TASK PROMPT: When you spot the word "handle" in a line of the data below, copy that line.
Content starts
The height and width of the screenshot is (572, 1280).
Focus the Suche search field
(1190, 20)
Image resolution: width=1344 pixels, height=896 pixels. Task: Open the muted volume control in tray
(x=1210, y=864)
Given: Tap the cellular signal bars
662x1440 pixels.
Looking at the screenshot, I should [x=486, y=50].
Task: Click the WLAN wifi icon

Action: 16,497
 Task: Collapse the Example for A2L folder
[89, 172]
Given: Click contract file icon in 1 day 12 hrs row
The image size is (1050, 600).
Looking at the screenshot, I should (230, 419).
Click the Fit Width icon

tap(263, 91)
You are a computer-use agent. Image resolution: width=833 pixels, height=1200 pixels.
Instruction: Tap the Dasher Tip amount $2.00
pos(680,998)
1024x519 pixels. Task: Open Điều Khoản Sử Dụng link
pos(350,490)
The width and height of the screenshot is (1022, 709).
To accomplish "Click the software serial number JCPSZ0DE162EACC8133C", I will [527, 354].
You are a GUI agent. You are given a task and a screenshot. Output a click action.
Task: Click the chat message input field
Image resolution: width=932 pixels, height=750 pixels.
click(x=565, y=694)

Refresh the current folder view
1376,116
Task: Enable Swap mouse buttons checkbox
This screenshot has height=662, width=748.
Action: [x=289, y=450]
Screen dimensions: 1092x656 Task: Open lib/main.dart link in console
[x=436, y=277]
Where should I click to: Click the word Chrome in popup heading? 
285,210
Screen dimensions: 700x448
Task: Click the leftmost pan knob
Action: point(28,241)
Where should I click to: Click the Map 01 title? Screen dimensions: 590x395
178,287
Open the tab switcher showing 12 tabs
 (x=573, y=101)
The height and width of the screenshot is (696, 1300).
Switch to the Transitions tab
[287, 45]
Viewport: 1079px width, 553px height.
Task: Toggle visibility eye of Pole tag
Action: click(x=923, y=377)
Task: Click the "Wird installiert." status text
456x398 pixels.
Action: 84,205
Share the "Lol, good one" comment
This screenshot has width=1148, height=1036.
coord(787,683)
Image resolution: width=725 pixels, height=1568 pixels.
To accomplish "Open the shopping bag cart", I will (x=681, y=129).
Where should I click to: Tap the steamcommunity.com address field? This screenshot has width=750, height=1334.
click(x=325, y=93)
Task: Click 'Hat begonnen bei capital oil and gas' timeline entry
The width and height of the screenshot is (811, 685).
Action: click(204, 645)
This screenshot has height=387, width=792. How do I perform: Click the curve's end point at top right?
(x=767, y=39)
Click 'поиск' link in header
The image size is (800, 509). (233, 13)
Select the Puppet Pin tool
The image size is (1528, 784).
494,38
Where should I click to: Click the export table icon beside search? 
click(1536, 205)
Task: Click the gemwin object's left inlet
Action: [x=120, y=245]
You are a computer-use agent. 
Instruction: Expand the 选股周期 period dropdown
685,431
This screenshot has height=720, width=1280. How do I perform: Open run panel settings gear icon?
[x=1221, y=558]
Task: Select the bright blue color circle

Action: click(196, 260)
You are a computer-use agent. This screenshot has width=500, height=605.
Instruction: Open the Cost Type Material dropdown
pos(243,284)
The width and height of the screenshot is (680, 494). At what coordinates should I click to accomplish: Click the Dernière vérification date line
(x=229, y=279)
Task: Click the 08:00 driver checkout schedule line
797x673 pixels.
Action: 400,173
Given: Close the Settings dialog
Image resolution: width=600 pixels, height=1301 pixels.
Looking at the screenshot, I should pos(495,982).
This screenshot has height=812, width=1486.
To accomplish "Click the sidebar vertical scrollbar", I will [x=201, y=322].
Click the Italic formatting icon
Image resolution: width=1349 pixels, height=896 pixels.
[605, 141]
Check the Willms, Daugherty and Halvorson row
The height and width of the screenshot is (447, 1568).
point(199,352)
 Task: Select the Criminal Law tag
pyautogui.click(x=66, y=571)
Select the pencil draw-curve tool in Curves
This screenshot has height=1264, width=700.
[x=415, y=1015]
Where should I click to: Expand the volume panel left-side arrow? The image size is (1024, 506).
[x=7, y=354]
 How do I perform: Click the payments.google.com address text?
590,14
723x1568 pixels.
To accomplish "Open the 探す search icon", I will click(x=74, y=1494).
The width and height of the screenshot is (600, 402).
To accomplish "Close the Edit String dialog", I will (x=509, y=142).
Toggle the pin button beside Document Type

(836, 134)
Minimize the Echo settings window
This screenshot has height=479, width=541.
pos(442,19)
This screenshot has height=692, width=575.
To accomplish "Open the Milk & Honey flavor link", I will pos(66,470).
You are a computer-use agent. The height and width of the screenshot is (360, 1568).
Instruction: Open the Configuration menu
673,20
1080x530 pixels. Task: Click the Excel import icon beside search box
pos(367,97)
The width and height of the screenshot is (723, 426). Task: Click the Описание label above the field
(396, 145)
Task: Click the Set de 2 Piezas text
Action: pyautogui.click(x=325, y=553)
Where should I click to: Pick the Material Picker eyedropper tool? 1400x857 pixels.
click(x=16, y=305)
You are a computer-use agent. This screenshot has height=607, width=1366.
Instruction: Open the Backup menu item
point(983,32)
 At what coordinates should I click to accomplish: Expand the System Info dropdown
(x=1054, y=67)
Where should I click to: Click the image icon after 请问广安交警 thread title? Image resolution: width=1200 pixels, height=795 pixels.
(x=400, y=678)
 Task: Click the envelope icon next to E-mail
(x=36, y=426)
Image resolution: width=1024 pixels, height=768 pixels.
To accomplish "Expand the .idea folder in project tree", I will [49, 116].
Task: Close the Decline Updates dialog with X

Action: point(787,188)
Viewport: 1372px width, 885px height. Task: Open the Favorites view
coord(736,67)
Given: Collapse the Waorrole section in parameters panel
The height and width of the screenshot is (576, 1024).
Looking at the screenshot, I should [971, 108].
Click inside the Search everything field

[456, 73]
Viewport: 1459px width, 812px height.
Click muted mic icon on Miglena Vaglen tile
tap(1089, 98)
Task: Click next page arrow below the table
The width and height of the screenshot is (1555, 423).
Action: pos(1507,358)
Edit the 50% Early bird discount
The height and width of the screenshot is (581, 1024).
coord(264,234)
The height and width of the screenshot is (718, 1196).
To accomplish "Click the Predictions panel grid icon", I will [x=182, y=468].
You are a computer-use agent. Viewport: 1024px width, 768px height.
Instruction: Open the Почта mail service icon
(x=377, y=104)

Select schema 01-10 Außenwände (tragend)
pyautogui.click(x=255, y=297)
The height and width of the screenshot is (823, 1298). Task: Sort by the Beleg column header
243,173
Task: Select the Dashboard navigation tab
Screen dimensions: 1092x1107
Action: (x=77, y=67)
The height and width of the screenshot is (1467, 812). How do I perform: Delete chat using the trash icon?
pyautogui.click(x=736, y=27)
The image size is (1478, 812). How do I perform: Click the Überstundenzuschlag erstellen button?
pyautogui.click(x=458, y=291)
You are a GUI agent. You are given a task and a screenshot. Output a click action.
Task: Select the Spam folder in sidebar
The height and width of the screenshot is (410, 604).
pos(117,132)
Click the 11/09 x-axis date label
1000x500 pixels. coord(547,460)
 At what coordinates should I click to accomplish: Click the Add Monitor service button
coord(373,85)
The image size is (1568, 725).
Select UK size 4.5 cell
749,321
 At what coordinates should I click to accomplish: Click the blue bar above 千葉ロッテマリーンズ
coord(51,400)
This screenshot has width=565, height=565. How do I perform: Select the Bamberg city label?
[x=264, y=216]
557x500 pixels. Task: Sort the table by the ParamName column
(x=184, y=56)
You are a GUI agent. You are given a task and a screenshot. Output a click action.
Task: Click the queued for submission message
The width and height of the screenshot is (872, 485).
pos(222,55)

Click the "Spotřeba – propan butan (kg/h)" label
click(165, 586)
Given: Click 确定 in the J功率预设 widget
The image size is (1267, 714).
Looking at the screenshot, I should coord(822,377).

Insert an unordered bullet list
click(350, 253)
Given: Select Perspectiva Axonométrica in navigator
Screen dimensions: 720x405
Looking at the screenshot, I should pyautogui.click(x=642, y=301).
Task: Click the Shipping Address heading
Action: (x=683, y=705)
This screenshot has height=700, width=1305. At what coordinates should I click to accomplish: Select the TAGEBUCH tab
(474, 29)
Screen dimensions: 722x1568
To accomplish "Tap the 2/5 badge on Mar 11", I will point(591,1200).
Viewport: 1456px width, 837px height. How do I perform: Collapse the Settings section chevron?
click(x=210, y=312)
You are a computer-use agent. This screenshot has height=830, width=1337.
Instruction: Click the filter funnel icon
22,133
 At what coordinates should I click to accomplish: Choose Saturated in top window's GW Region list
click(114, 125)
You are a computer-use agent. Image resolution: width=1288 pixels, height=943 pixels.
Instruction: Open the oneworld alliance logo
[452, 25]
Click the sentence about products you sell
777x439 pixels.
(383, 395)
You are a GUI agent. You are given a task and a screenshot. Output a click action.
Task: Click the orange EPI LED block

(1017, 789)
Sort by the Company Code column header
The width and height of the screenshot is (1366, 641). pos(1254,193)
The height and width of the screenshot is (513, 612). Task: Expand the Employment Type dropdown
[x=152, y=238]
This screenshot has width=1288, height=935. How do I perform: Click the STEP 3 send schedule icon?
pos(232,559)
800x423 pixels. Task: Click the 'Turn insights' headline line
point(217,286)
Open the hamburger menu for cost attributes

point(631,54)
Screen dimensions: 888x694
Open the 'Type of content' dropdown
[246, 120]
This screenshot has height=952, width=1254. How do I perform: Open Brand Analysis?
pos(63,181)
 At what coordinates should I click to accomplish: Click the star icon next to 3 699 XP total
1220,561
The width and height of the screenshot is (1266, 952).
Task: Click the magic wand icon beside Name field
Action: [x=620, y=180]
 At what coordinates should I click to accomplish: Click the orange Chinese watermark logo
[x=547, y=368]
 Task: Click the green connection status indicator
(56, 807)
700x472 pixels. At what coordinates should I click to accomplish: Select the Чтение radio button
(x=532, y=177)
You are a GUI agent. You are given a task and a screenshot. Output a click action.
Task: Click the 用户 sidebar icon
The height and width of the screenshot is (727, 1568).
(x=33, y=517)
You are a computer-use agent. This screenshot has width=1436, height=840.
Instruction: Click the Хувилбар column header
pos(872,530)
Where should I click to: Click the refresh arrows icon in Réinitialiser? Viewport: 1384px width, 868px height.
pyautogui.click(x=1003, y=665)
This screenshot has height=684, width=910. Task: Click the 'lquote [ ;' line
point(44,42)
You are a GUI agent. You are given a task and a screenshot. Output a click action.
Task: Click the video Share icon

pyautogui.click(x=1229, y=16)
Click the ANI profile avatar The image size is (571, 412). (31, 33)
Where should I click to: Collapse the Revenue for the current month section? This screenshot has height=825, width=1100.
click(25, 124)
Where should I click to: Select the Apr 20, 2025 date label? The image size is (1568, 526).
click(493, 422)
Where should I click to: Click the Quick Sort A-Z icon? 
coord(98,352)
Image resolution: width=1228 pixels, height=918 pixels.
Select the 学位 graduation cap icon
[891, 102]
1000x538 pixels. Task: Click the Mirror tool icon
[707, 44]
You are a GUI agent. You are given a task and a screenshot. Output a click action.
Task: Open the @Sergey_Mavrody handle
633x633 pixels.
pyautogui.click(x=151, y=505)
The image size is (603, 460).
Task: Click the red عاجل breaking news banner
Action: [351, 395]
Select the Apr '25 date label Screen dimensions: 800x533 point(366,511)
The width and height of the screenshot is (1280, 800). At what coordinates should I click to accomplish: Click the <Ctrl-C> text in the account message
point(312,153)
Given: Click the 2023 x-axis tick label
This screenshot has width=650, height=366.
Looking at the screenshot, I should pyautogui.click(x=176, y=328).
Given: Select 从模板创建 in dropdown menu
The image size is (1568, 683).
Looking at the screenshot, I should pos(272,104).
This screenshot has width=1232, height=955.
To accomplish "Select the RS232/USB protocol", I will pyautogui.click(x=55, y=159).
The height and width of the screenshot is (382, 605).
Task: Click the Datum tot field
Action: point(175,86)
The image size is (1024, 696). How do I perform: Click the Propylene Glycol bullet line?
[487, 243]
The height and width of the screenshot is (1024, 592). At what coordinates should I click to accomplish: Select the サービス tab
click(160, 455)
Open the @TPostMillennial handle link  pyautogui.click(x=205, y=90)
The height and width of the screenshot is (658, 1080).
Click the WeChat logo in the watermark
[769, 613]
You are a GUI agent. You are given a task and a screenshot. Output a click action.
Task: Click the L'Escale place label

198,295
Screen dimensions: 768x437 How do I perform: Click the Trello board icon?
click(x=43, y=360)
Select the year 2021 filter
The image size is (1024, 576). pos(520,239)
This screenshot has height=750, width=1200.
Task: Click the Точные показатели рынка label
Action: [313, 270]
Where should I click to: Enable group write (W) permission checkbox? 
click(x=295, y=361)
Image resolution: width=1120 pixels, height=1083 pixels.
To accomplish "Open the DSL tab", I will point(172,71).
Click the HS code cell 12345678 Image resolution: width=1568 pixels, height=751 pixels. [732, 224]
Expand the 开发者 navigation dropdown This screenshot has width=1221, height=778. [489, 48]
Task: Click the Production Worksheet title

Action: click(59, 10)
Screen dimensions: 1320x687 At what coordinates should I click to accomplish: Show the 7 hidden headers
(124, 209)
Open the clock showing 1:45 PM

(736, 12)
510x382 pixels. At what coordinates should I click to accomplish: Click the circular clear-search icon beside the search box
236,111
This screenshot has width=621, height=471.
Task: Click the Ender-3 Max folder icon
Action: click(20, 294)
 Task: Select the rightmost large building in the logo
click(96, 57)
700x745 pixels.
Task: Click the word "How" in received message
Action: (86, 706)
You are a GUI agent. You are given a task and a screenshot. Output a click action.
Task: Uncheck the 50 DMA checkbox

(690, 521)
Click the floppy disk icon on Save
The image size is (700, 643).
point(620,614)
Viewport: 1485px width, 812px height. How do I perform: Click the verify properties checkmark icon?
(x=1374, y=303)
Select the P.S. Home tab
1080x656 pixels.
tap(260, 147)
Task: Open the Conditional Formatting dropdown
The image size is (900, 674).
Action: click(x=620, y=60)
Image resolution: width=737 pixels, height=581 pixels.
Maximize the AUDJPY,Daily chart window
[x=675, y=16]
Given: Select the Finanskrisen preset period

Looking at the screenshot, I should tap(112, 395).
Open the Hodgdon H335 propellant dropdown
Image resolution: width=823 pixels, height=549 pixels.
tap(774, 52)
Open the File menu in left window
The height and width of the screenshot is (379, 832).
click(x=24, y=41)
Content ends
TASK OUTPUT:
Task: Open the @Sergey_Mavrody handle
Open the @TPostMillennial handle link  pyautogui.click(x=205, y=90)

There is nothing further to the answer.